Change every "screenshot" in the material below to "image" and reproduce the rest unaltered, with the pictures omitted.
[START TASK INPUT]
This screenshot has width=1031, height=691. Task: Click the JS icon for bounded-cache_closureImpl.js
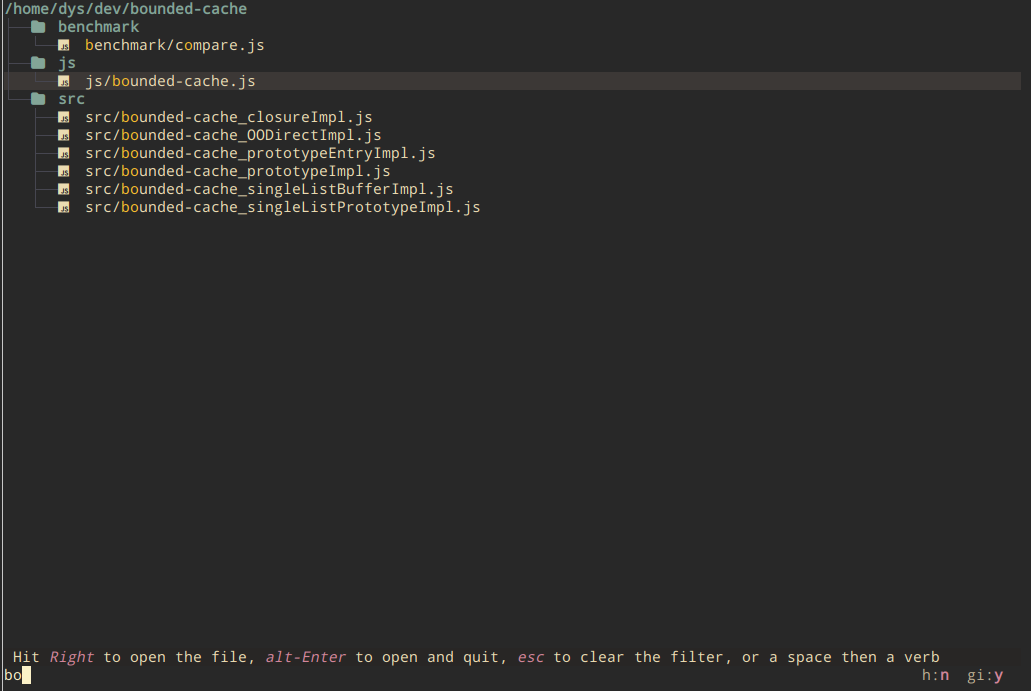pyautogui.click(x=64, y=116)
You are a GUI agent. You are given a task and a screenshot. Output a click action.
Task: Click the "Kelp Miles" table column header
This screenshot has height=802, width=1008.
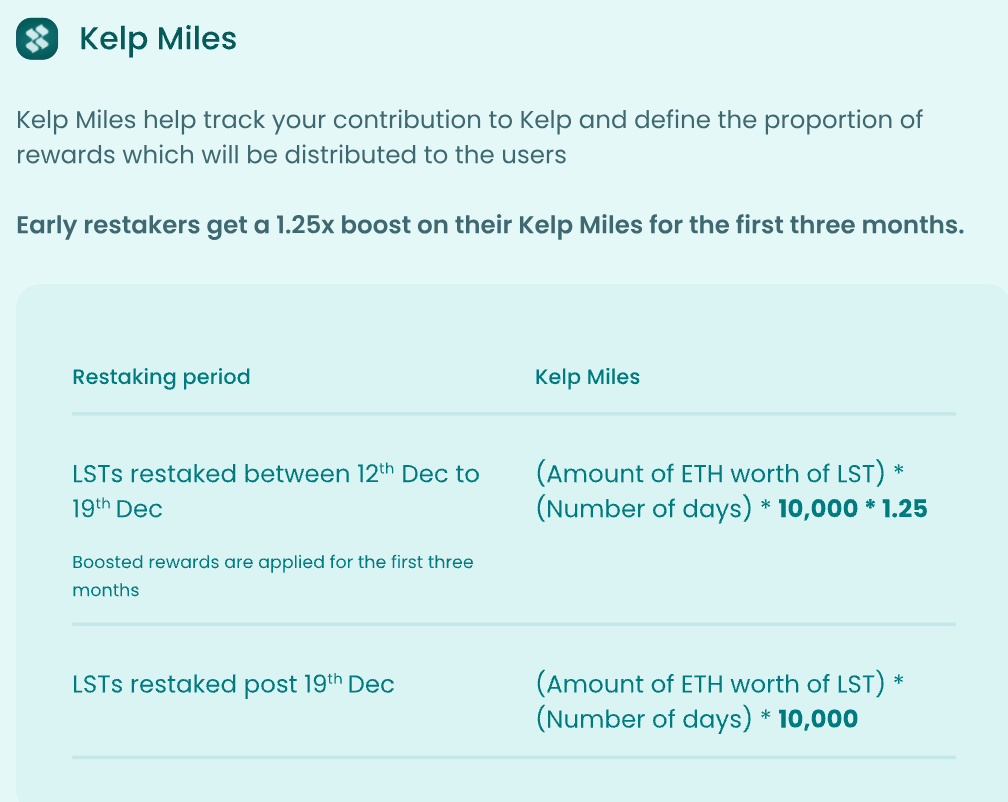(587, 377)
[END TASK INPUT]
SOLUTION FOR THIS TASK:
This image has width=1031, height=691. Task: Click the JS icon for bounded-cache_closureImpl.js
pyautogui.click(x=64, y=116)
You are a GUI agent. You are given a task and a image. Output a click action.
Task: Click the "Kelp Miles" table column header
This image has height=802, width=1008.
(587, 377)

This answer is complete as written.